Of course, Microsoft has been going big on AI in recent months. Through its multi-billion partnership with OpenAI. The company is already working with large language model (LLM) AI by creating Prometheus. This is the new AI model that drives the company’s Bing Chat AI search engine, borrowing technology from ChatGPT.

However, Kosmos-1 is a project without OpenAI and shows how multimodal large language model (MLLM) could be another path to mainstreaming AI. To train the model, Microsoft used a large dataset from the web, including the 800GB text source known as The Pile.

Once it was trained, Microsoft Research put the model to the test across language understanding, optical character recognition, image captioning, language generation, and be page question answering.

General AI

In its report, Microsoft Research says multimodal AI such as Kosmos-1 is an important technology for creating artificial general intelligence (AGI) that can act on a human level when performing tasks.

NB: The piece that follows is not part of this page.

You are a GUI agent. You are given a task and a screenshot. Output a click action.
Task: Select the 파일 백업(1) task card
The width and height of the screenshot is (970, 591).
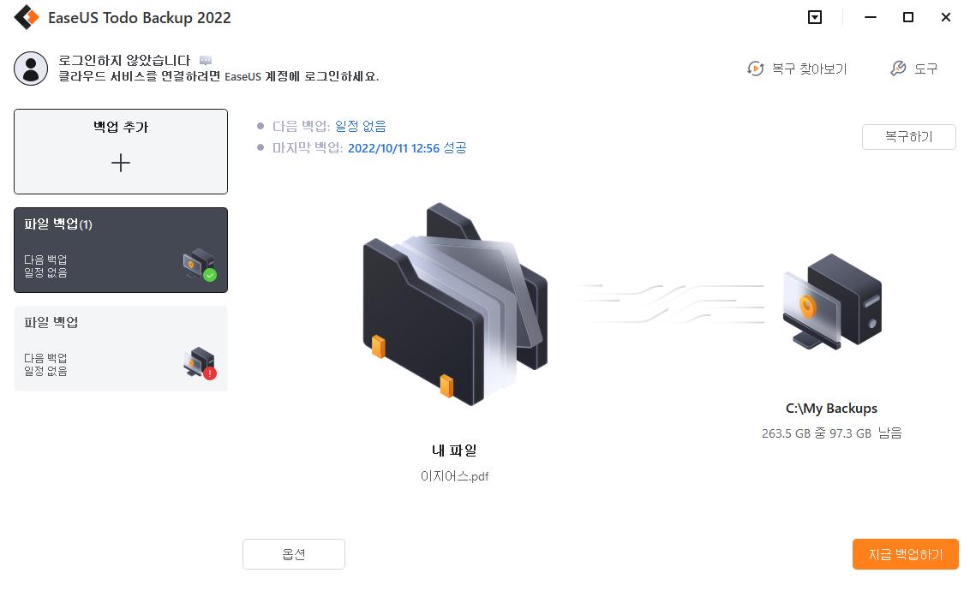121,250
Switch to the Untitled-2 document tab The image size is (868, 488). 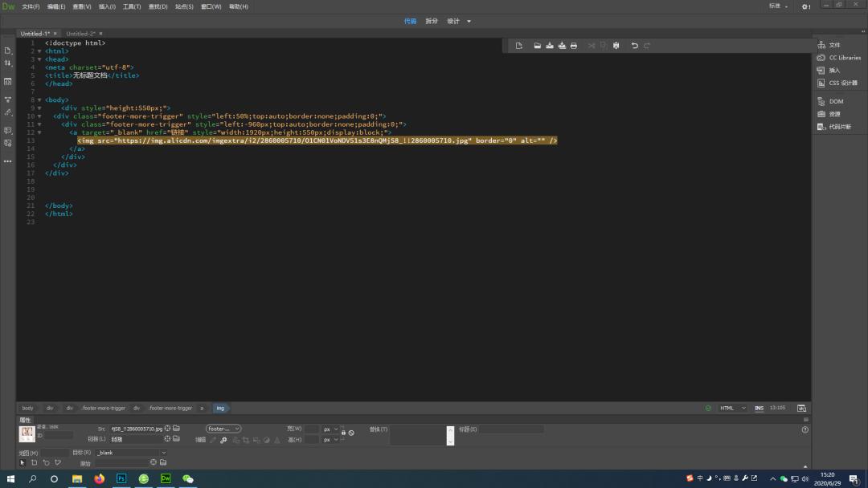[x=80, y=34]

If you are unfamiliar with multimodal AI, it is a model that can combine different input learning modes, such as images, video, audio, and text.

“Being a basic part of intelligence, multimodal perception is a necessity to achieve artificial general intelligence, in terms of knowledge acquisition and grounding to the real world,” the researchers write in their accompanying academic paper, “Language Is Not All You Need: Aligning Perception with Language Models.”

In the paper, Microsoft shows visual examples that shows the Kosmos-1 model analyzing images and then returning natural language answers about them. It also writes captions for the images, reads text that appears in the images, and takes a visual IQ test with an accuracy between 22 to 26 percent.